* EXCERPT TO READ:
How guards and centers are adapting to cross-matching defense
In the face of offensive advancement, one of the most important defensive counters sweeping the league is cross-matching, especially with centers. Because of the difficulty of guarding modern pick-and-rolls, the increasing skill level of big men, and the way offenses increasingly orient their schemes around those skills, defenses are seeking ways to keep their own centers in optimal help position and out of compromising actions.
If there's a remotely shaky or hesitant shooter on the floor, or even just a low-usage perimeter player who isn't usually involved in the offense, a center is likely to nominally "guard" that player (no matter what size he is) at some point in a game, while a wing-sized player slides up to defend the opposing five.

* DATASET CONTENT:
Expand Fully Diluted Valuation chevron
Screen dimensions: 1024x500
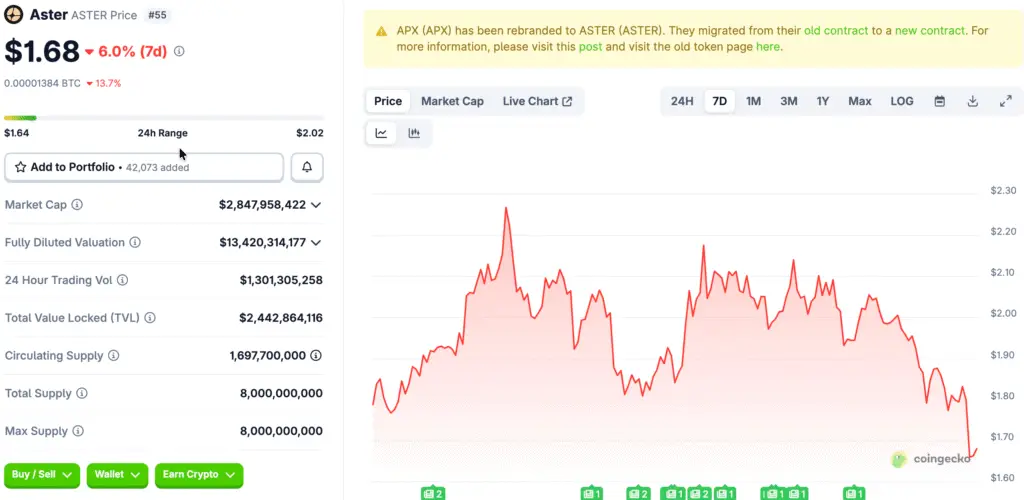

* YOUR INSTRUCTIONS:
From the article on cross-matching defense, write out the passage that begins at the words "If there's a" and stops after "the opposing five.".

* WRITTEN ANSWER:
If there's a remotely shaky or hesitant shooter on the floor, or even just a low-usage perimeter player who isn't usually involved in the offense, a center is likely to nominally "guard" that player (no matter what size he is) at some point in a game, while a wing-sized player slides up to defend the opposing five.